*WHAT IS BEING ASKED*: Write the entries below out again in full. Match every character.
──────── PROVIDED MATERIAL
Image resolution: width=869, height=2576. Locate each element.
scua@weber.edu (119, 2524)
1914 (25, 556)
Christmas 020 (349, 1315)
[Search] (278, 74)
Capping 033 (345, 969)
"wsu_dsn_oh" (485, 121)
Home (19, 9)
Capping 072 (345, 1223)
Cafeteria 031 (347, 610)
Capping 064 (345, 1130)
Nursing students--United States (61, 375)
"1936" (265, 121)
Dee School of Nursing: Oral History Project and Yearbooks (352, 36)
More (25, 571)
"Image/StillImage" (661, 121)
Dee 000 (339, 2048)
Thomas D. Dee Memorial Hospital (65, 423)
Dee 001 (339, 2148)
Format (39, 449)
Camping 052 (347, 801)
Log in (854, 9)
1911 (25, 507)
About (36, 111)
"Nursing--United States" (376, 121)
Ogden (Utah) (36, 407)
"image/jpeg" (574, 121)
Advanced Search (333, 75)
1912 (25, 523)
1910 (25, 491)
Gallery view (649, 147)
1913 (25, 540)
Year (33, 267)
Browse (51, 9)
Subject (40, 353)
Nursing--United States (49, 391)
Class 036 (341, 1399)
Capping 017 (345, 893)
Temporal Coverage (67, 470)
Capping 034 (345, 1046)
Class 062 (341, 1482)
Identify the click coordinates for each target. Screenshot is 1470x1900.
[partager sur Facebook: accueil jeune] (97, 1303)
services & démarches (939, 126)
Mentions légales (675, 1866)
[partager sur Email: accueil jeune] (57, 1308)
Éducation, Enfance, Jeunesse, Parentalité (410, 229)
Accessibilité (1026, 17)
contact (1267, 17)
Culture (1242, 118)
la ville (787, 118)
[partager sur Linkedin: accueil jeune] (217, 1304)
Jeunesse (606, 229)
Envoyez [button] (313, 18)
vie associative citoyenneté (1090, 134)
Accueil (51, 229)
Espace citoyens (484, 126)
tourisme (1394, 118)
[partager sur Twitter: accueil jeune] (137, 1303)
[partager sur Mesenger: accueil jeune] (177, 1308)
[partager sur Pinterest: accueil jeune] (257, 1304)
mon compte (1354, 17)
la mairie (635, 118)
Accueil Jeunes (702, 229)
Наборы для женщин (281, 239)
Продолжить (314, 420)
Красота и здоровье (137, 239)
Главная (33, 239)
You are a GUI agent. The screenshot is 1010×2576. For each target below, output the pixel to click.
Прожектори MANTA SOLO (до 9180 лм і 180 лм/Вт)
────────────────
*EXERCISE SOLUTION*:
Image resolution: width=869, height=2576. Locate each element.
scua@weber.edu (119, 2524)
1914 (25, 556)
Christmas 020 (349, 1315)
[Search] (278, 74)
Capping 033 (345, 969)
"wsu_dsn_oh" (485, 121)
Home (19, 9)
Capping 072 (345, 1223)
Cafeteria 031 (347, 610)
Capping 064 (345, 1130)
Nursing students--United States (61, 375)
"1936" (265, 121)
Dee School of Nursing: Oral History Project and Yearbooks (352, 36)
More (25, 571)
"Image/StillImage" (661, 121)
Dee 000 (339, 2048)
Thomas D. Dee Memorial Hospital (65, 423)
Dee 001 (339, 2148)
Format (39, 449)
Camping 052 (347, 801)
Log in (854, 9)
1911 (25, 507)
About (36, 111)
"Nursing--United States" (376, 121)
Ogden (Utah) (36, 407)
"image/jpeg" (574, 121)
Advanced Search (333, 75)
1912 (25, 523)
1910 (25, 491)
Gallery view (649, 147)
1913 (25, 540)
Year (33, 267)
Browse (51, 9)
Subject (40, 353)
Nursing--United States (49, 391)
Class 036 (341, 1399)
Capping 017 (345, 893)
Temporal Coverage (67, 470)
Capping 034 (345, 1046)
Class 062 (341, 1482)
Identify the click coordinates for each target. Screenshot is 1470x1900.
[partager sur Facebook: accueil jeune] (97, 1303)
services & démarches (939, 126)
Mentions légales (675, 1866)
[partager sur Email: accueil jeune] (57, 1308)
Éducation, Enfance, Jeunesse, Parentalité (410, 229)
Accessibilité (1026, 17)
contact (1267, 17)
Culture (1242, 118)
la ville (787, 118)
[partager sur Linkedin: accueil jeune] (217, 1304)
Jeunesse (606, 229)
Envoyez [button] (313, 18)
vie associative citoyenneté (1090, 134)
Accueil (51, 229)
Espace citoyens (484, 126)
tourisme (1394, 118)
[partager sur Twitter: accueil jeune] (137, 1303)
[partager sur Mesenger: accueil jeune] (177, 1308)
[partager sur Pinterest: accueil jeune] (257, 1304)
mon compte (1354, 17)
la mairie (635, 118)
Accueil Jeunes (702, 229)
Наборы для женщин (281, 239)
Продолжить (314, 420)
Красота и здоровье (137, 239)
Главная (33, 239)
You are a GUI agent. The screenshot is 1010×2576. For each target below, output the pixel to click.
Прожектори MANTA SOLO (до 9180 лм і 180 лм/Вт)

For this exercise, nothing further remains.